Search code examples
pythonmachine-learningscikit-learnsparse-matrix

How exactly does Standard Scaling a Sparse Matrix work?


I am currently reading "Hands-On Machine Learning with Scikit-Learn, Keras and TensorFlow" and came across a Tip stating "If you want to scale a sparse matrix without converting it to a dense matrix first, you can use a StandardScaler with its with_mean hyperparameter set to False: it will only divide the data by the standard deviation, without subtracting the mean (as this would break sparsity)." so I tried it out to understand what it is doing. However, the result does not seem to be scaled at all. I created a csr_matrix from a np.array and used a StandardScaler with with_mean=False as parameter. After that, I fit_transformed the matrix. The non-zero results are all the same and nothing is scaled. I don't even understand how the results are calculated. I thought the mean value is set to zero and we are scaling every non-zero value based on the standard deviation of its corresponding column but this method would've given me the scaled value 1.732 which is not the same as the output.

from sklearn.preprocessing import StandardScaler
from scipy.sparse import csr_matrix
import numpy as np

X = csr_matrix(np.array([[0, 0, 1], [0, 2, 0], [3, 0, 0]]))
scaler = StandardScaler(with_mean=False)
X_scaled = scaler.fit_transform(X)
print(X_scaled)
print(X_scaled.toarray())


This outputs:

  (0, 2)    2.1213203435596424
  (1, 1)    2.1213203435596424
  (2, 0)    2.1213203435596424

[[0.         0.         2.12132034]
 [0.         2.12132034 0.        ]
 [2.12132034 0.         0.        ]]

Am I doing something wrong or am I misunderstanding something?

I'm not sure if this is what I expected.


Solution

  • With with_mean=False, StandardScaler is only dividing each column by its standard deviation.
    As you can see below, for any number i, this will return 2.12132...

    for i in range(1,4):
        s = np.std([0,0,i])
        print(f"{i} / {s:0.5f} = {i/s:0.5f}")
    
    >>> 1 / 0.47140 = 2.12132
    >>> 2 / 0.94281 = 2.12132
    >>> 3 / 1.41421 = 2.12132

> The task
Answer these questions about the sparse-matrix thread:
(a) Which StandardScaler hyperparameter does the quoted Tip say to set, and to what value?
(b) What scaled value did the poster expect to get?
(c) In the solution's printed output, what standard deviation appears for i = 3?

> Dataset rows
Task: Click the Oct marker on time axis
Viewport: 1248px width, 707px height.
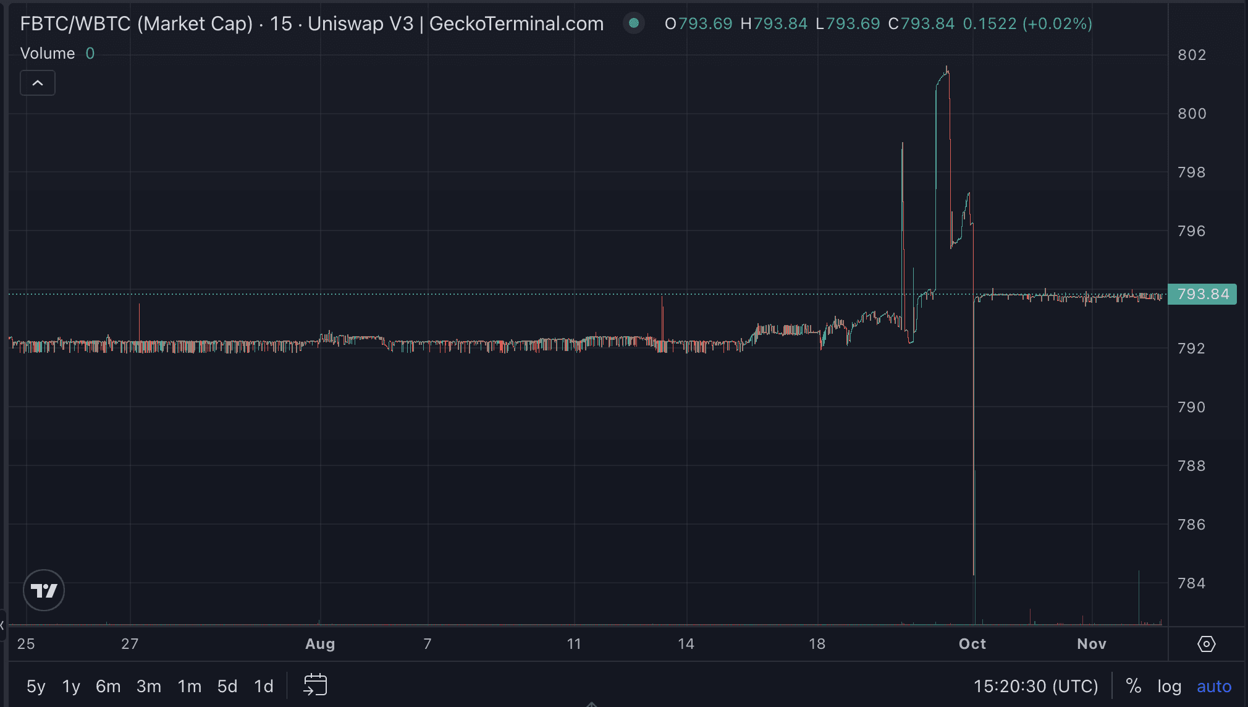Action: [972, 644]
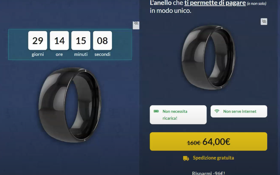
Task: Toggle visibility of the right ring image
Action: [x=264, y=22]
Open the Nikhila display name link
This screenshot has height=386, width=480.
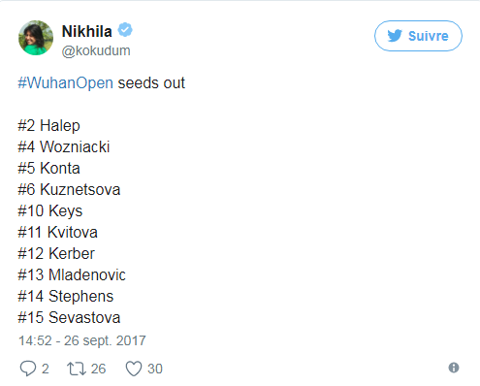[87, 31]
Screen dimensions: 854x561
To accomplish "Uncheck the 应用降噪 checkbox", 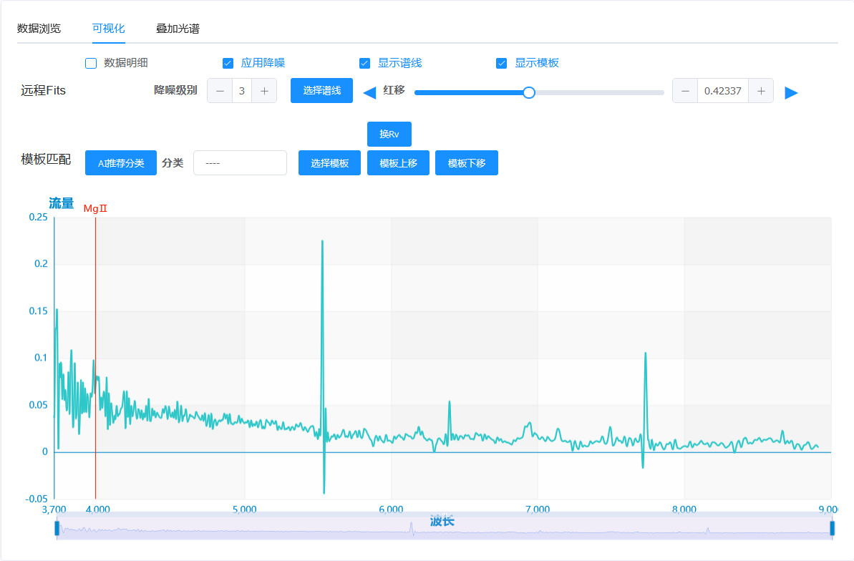I will click(228, 63).
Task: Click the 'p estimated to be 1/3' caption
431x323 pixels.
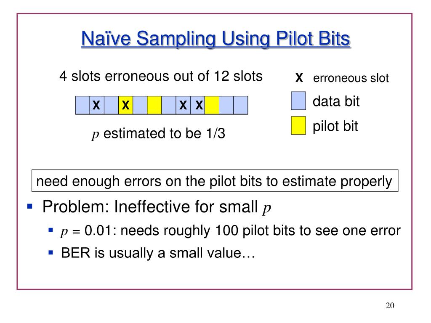Action: (x=158, y=134)
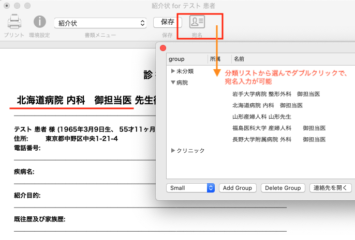Click the printer icon in toolbar
Screen dimensions: 355x240
tap(14, 22)
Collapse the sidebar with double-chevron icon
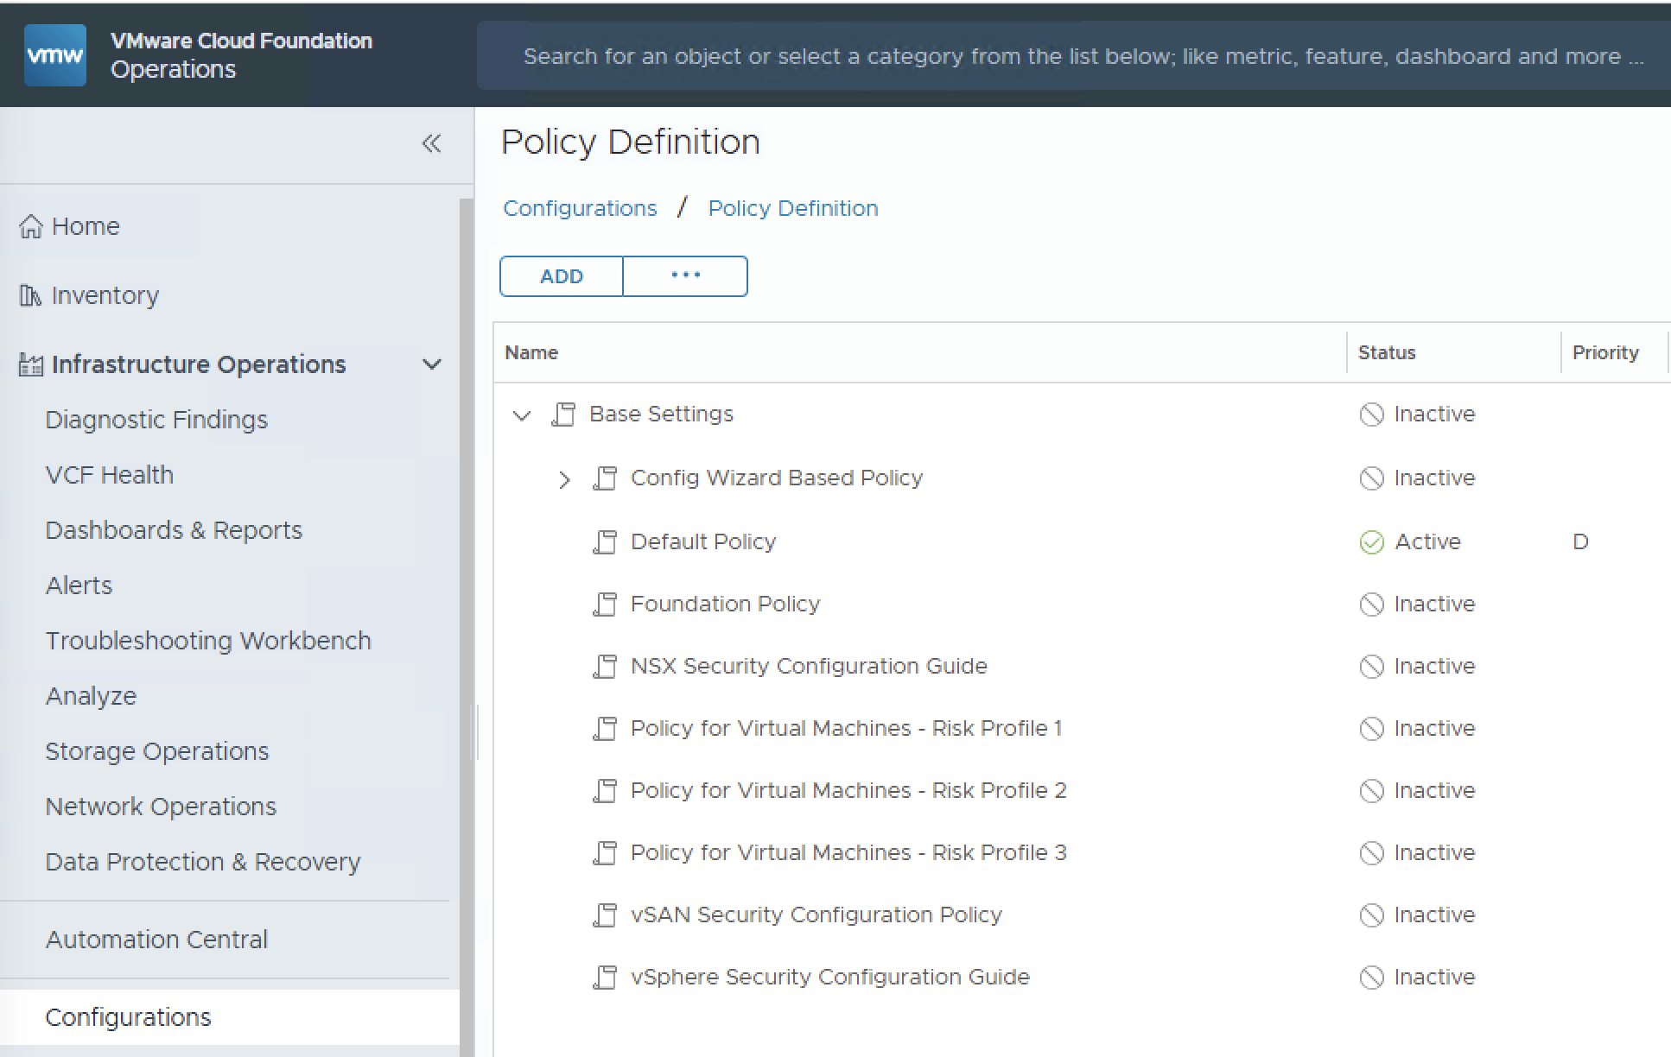 pyautogui.click(x=431, y=143)
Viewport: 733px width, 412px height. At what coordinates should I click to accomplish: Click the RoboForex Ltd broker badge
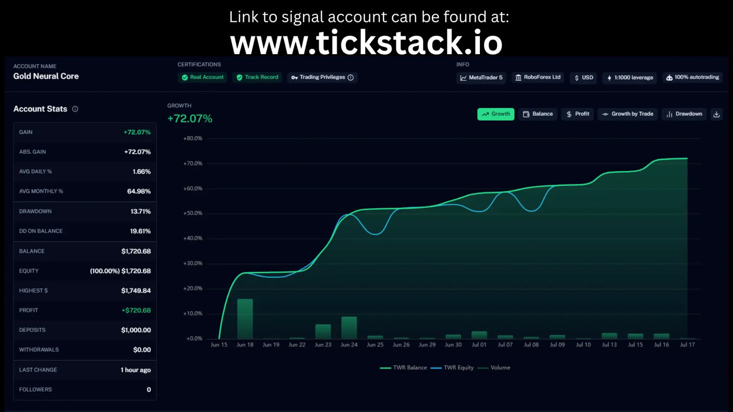(x=538, y=78)
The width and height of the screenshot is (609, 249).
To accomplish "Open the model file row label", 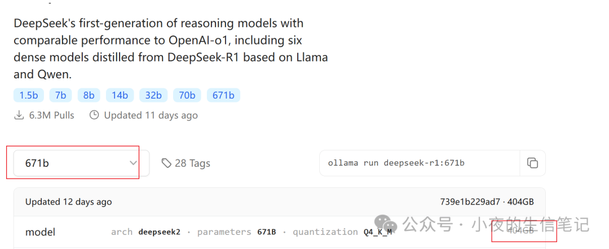I will (x=40, y=232).
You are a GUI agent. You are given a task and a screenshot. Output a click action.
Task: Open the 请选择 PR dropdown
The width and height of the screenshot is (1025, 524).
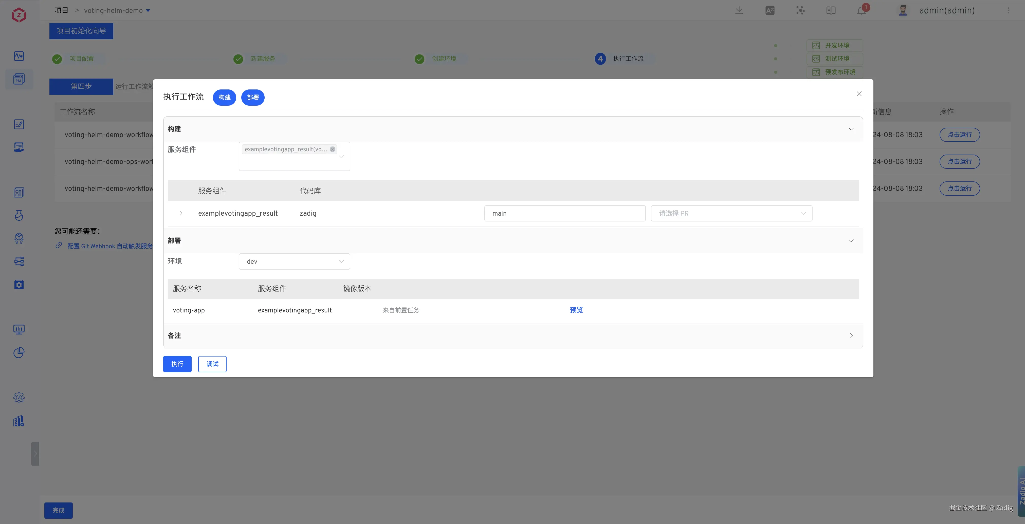coord(731,213)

> The completed task
(a) with_mean, set to False
(b) 1.732
(c) 1.41421